Out of the above-mentioned fear of liability, brokerages often replace specific and substantive advice with a mere presentation of “facts” to the clients. The clients are then expected to determine their own course of action. With the exception of DeLeon Realty, few (if any) brokerages provide legal or tax advice (free of charge) to its sellers.
As a real estate attorney and tax attorney myself, I am often very disappointed with the level of knowledge that I encounter with many other real estate agents, and even some of their managers.
In my opinion, there is far too little technical training in real estate, and far too much focus on “prospecting” for potential clients.
Real estate salespeople are not in the “brokerage” business as defined above. Rather, they are in the business of selling properties.
Many clients would be very surprised to realize how little support, training, and oversight agents get from their brokerages, even brokerages with well -recognized names. This is not to say that there are not some very good agents who are “affiliated” with each of the different brokerages—there certainly are. However, the strength of an individual Realtor® is largely a result of the agent’s individual efforts and willingness to pay for outside technical training.
Another very important variable is how much money the individual agent is willing to invest in his or her listings. Given that the agent, not the brokerage, generally pays for inspections, staging, property preparation, videos, TV commercials, newspaper ads, and any other marketing for their listings, there is a wide disparity as to the individual agent’s quality of service.

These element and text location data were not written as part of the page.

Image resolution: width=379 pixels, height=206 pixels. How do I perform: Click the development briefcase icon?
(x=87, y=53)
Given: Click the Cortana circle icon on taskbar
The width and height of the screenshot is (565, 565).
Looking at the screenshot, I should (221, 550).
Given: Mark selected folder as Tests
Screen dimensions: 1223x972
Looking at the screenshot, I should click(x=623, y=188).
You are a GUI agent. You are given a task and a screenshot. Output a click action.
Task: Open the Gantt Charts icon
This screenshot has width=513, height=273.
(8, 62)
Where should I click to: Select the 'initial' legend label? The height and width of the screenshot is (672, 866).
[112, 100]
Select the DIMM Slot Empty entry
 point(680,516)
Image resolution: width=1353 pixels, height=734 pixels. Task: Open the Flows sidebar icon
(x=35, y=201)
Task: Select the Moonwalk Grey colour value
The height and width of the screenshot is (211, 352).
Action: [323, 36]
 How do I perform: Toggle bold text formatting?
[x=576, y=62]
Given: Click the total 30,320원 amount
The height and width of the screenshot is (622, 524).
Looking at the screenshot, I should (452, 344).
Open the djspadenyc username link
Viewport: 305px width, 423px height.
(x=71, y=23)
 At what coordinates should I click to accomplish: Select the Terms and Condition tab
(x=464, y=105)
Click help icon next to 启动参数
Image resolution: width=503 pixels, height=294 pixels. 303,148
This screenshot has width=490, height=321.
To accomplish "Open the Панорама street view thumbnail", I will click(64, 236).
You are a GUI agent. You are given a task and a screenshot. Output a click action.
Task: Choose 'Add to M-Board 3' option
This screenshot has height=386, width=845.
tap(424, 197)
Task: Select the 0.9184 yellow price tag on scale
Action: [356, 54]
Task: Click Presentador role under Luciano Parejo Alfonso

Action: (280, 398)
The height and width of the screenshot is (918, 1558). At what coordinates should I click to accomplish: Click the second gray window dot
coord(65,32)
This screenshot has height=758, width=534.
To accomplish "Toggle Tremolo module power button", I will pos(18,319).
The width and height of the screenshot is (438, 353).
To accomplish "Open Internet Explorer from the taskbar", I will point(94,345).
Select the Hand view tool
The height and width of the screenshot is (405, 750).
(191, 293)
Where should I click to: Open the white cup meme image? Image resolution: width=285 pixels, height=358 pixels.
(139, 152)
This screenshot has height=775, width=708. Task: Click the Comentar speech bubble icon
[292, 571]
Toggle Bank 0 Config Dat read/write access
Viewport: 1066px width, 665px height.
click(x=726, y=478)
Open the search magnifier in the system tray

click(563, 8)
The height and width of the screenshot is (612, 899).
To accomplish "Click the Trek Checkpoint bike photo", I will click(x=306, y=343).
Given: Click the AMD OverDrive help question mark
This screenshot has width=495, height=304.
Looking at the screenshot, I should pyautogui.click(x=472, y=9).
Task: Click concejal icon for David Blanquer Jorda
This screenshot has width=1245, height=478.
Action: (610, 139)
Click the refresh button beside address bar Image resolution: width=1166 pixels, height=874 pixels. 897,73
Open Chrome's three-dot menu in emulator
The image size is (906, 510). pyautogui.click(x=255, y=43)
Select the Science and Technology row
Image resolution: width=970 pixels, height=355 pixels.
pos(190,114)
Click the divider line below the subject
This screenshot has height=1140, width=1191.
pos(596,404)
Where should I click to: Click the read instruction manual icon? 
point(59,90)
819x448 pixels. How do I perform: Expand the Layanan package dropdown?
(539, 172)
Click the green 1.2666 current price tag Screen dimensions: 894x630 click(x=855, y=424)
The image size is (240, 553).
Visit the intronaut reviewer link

Personally, I have found that the agents who are willing to invest the most in marketing their listings are also the ones who are willing to invest in maintaining their own competency. This competency often begins with the agent’s experience and education prior to joining real estate. After entering real estate, agents keep up to date via Realtor® designation programs such as obtaining a CRS (Certified Residential Specialist), CIPS (Certified International Property Specialist) or a GRI (Graduate Realtor Institute), while others attend graduate level classes in real estate. If the agent happens to be an attorney, then he/she can attend the Legal Affairs Forum, which focuses on new case law, statutes, and regulatory issues impacting real estate. The Legal Affairs Forum is presented three times a year in California and is extremely valuable. Additionally, as mentioned above, some agents attend Harvard University’s well-regarded Program on Negotiation, which is offered in Cambridge, Massachusetts. DeLeon Realty has sponsored five DeLeon employees to attend this fantastic program.
One of the challenges that clients face is determining the true skill level of the individual agent. I recall managers explaining to groups of agents how to make their background sound better than it really is. A waiter was told to explain that he was involved with customer service, a woman who worked at the front desk of a hotel was told to say she was in “hospitality management.”
Ultimately, the problem is that the brokerage industry focuses on agent count and total sales volume rather than maximizing the result to each seller. There is a stronger incentive for the brokerage to avoid its own liability by telling agents not to advise the client on what they should do, than there is for the brokerage to train agents to actually give substantive advice (or provide a lawyer at the brokerage’s expense), which would reduce the client’s liability and maximize the sales result.
We have built DeLeon Realty on the simple premise that clients deserve more. We have put our clients’ needs first, which, in turn, has attracted more clients to us than any other real estate team in the United States. As the old saying goes, you really can do well by doing good.